##### Information supplied

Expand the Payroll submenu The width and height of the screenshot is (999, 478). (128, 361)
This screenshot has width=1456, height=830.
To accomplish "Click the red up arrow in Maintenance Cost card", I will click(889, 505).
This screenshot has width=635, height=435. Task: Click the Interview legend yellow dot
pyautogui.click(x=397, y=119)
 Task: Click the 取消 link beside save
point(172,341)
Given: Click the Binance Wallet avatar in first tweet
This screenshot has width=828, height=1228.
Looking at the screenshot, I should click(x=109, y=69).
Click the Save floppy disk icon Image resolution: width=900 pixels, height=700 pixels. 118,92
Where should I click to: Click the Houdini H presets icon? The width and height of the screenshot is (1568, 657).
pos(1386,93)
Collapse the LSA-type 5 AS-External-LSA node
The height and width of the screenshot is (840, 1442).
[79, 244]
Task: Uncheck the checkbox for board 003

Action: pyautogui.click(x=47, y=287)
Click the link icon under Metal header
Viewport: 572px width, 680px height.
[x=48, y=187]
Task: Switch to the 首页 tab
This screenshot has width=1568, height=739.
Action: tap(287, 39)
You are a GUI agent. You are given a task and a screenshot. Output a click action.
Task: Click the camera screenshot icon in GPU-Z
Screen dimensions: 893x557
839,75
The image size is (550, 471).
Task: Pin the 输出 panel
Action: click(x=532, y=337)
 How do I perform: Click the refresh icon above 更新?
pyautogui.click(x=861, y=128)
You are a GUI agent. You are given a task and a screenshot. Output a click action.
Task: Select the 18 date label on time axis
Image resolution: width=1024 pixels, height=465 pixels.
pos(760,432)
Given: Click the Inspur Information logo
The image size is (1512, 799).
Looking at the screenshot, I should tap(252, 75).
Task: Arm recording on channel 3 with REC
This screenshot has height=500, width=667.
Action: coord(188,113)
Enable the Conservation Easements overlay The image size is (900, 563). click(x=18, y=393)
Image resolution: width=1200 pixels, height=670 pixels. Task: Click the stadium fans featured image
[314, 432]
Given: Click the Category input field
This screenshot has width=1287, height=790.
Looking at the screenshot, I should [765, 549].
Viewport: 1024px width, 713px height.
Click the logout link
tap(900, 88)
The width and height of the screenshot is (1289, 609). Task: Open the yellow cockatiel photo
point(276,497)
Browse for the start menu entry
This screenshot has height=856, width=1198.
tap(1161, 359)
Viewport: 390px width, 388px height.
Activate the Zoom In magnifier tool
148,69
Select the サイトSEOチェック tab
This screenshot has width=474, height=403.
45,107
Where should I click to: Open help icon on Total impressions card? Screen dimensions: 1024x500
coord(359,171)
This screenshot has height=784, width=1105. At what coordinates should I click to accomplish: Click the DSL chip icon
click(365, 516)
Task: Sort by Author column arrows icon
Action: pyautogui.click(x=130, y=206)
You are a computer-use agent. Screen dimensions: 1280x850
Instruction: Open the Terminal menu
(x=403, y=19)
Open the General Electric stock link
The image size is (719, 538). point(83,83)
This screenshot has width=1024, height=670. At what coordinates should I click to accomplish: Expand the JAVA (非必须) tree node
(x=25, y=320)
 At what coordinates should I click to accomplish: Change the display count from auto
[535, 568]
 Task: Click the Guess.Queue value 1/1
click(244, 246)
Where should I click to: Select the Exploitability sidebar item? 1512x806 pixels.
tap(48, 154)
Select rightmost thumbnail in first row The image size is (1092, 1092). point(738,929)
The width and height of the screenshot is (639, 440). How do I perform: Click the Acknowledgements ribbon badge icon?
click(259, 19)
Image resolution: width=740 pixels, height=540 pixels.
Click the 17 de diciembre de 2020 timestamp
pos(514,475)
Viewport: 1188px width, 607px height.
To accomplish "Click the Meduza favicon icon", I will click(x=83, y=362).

##########

Work instructions: Copy out exactly the lines running from the line with "Where should I click to: Select" to the end of the records, inclusive.

Answer to this problem:
Where should I click to: Select the Exploitability sidebar item? 1512x806 pixels.
tap(48, 154)
Select rightmost thumbnail in first row The image size is (1092, 1092). point(738,929)
The width and height of the screenshot is (639, 440). How do I perform: Click the Acknowledgements ribbon badge icon?
click(259, 19)
Image resolution: width=740 pixels, height=540 pixels.
Click the 17 de diciembre de 2020 timestamp
pos(514,475)
Viewport: 1188px width, 607px height.
To accomplish "Click the Meduza favicon icon", I will click(x=83, y=362).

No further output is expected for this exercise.